Doing Science: Researchers and Exhibition Staff Talk About Their Work: Keeping a Field Journal 1
All scientists who work in the field keep a field journal. In it they record everything they find, observe, and collect. No matter what kind of science they are doing--whether they are studying plants or arthropods, mammals or fish, individual organisms or interactions between organisms--their journals contain the evidence on which all of their work is based. The journals scientists keep become the property of the Museum or other institution for which the study was done. They are kept so other investigators can use them as references, sometimes many years later.
You will be asked to keep a field journal. It is not quite like a personal diary you might write in at home, or even as an exercise at school, but it is not busywork either. It will contain your evidence, and perhaps it will become part of the class or school library, to be used as a reference by others.
To find out how, and why, to keep a field journal, we asked an expert: Eleanor Sterling, an anthropologist who has done fieldwork and kept field journals in Africa, from the rain forests of Madagascar to the savannas of Tanzania.
"Field journals are incredibly important," she told us. "Basically you can't do science without them." We asked her to elaborate.
"When I first went out into the field, I thought it wasn't very important to take notes, because I wasn't collecting data, I was just looking for a site. I wrote down things occasionally but not rigorously. Besides, the things I was seeing were so amazing that I was convinced that I would remember them for the rest of my life. But the truth is that so many things crowded my brain that I couldn't remember them all, and some of what I couldn't remember turned out to be very important. For example, when I got home, I couldn't remember whether a little baby animal we had seen had his eyes open or closed. Now that makes a huge difference if you want to figure out when the baby was born. Later, when I was working on other research, suddenly that little piece of information would have been very valuable . . . but I didn't write it down!" She laughed. So the moral is: No matter how trivial an observation or piece of information seems, write it down.
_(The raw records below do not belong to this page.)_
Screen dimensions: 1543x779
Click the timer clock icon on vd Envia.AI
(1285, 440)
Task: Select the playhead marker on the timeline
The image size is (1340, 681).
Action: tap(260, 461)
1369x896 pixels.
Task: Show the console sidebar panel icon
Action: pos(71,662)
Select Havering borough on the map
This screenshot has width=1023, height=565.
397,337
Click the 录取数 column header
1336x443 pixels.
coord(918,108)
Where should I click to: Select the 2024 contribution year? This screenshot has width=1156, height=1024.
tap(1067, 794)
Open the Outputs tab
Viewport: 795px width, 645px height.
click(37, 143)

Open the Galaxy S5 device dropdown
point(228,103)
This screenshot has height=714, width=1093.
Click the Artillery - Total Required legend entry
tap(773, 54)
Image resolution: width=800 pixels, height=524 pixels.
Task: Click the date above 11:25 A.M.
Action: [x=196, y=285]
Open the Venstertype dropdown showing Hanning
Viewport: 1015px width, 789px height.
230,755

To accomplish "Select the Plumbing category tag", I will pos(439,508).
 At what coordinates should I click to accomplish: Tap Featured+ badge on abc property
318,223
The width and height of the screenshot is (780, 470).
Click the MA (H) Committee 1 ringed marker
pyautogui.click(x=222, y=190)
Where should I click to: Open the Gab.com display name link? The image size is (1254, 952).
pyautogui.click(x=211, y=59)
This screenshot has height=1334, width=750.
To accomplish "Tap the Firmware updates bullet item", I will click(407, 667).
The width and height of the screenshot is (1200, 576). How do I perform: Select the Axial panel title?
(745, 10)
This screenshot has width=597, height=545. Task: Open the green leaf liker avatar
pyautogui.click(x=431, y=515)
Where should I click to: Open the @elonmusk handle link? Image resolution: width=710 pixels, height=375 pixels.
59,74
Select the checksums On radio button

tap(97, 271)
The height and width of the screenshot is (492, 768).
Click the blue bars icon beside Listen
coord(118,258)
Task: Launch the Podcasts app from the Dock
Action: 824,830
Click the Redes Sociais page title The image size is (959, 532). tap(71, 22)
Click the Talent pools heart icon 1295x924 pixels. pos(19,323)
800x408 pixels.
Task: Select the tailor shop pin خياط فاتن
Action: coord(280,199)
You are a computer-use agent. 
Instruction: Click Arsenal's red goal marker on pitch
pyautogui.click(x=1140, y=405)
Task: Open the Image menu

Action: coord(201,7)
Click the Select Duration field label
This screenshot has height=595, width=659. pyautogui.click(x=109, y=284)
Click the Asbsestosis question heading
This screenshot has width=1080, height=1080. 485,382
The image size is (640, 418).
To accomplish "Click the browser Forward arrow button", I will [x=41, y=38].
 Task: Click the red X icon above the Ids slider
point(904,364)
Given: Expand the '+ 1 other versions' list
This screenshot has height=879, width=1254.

But how can you write down everything? we asked.
"You can't write down everything, it's true," Eleanor told us. You have to figure out what basic things are important and then, through trial and error, you begin to know what kinds of information you need for your project. "You will probably find that you've left out some important data that you really could use. Chalk it up to experience, and take more complete notes next time," she advised.
Here are some tips from Eleanor on keeping a field journal:
Losing a field journal is every scientist's nightmare, Eleanor said. "You just can't reconstruct all the data, so it's really a disaster when it happens." She told us some stories about journals lost and found.
She once found another scientist's journal in a marketplace in Madagascar, where paper is very scarce and very valuable. It was being sold page by page, and fortunately, the merchant had started ripping out pages from the back, where they were still blank. Eleanor recognized the journal and knew to whom it belonged, so she bought the entire book and mailed it back to its owner. "I have a friend for life," she said.
Then there was the time she was in Tanzania, studying baboons. "The little baboons would come up to me all the time, and anything I put down beside me would be gone. They'd snatch whatever it was, as if to say, 'Oh, this is cool,' and head off with it into the forest. What I ended up doing was putting a string through the spine of the notebook and attaching it to my belt, sort of like a leash, so if an animal made off with it, eventually it would stop." She also wore her pen or pencil on a string around her neck. That way, if she needed her hands free in a hurry, she could drop everything and not worry about losing it.
A strategy like that might have saved another scientist Eleanor knows from some unpleasant mucking around. She had her notebook in her pants pocket when she made a visit to the outhouse. To her dismay, the book fell out of her pocket and into the hole. Knowing what you know about the importance of field notes, you will not be surprised to learn that the scientist retrieved the notebook, but, as Eleanor said, "It wasn't a pretty sight!"